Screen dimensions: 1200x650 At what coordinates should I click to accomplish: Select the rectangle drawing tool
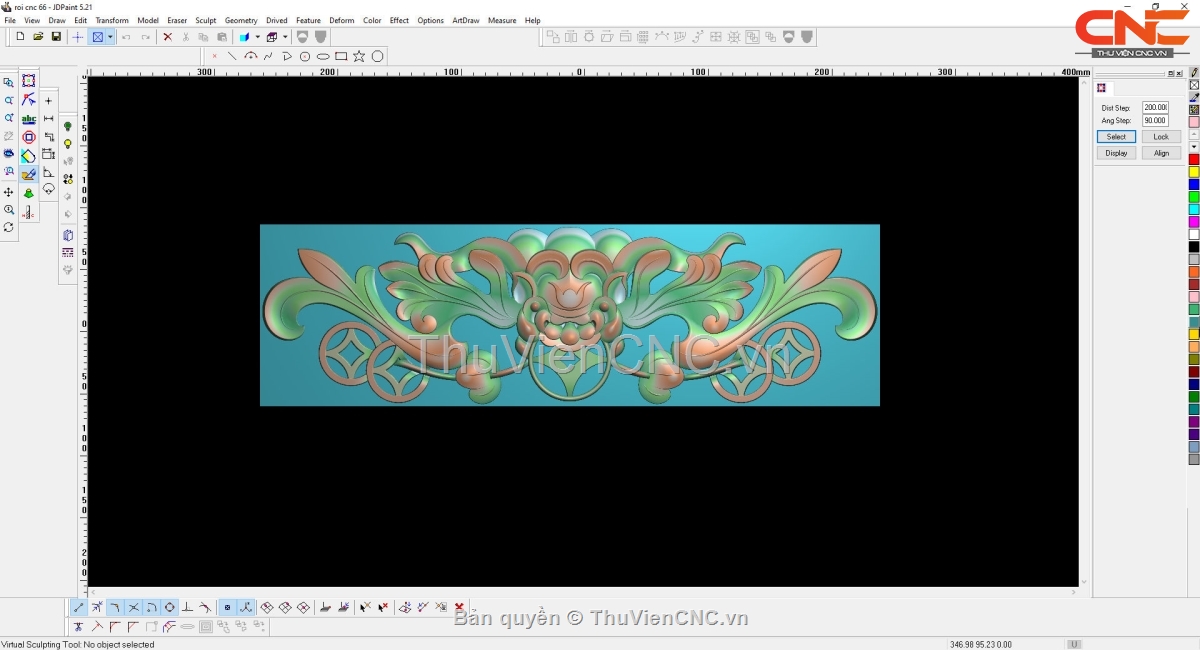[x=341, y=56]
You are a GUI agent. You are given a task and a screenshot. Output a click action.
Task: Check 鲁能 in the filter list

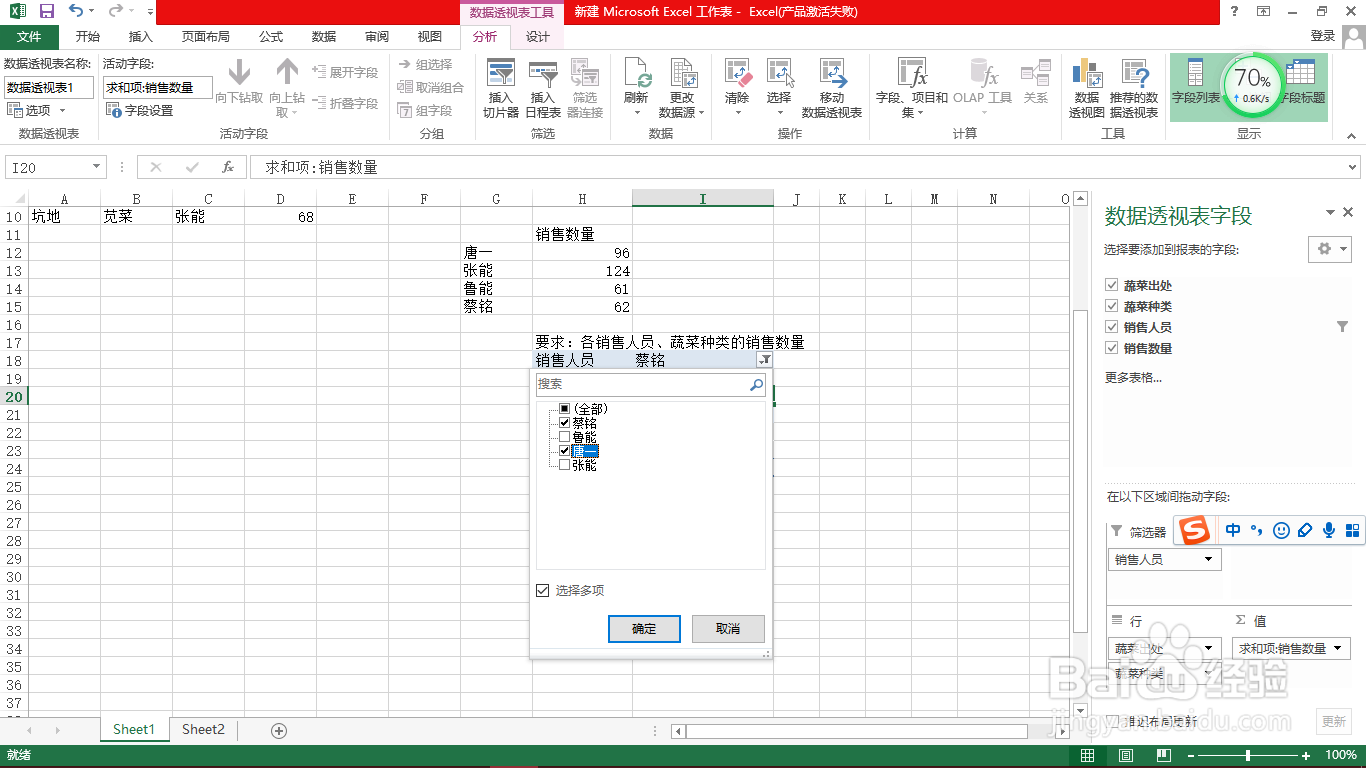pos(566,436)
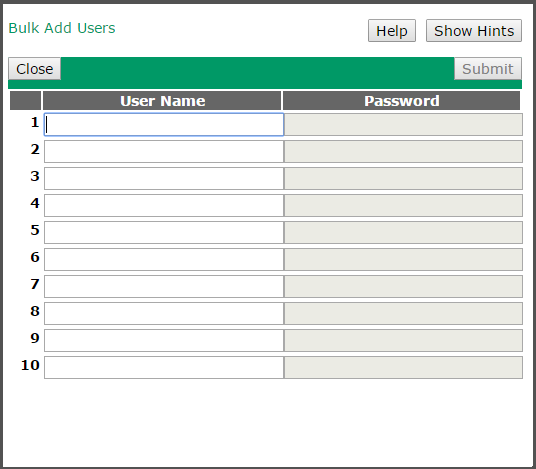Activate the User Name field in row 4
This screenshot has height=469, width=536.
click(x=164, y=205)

· · · · · · ·

▸ **Work instruction**
Retype the whole listing exactly. Do not include the pictures.

▸ **Exercise answer**
Screen dimensions: 1200x650 At what coordinates should I click to accomplish: Select the rectangle drawing tool
[x=341, y=56]
You are a GUI agent. You are given a task and a screenshot. Output a click action.
Task: Check 鲁能 in the filter list

pos(566,436)
Activate the User Name field in row 4
This screenshot has height=469, width=536.
click(x=164, y=205)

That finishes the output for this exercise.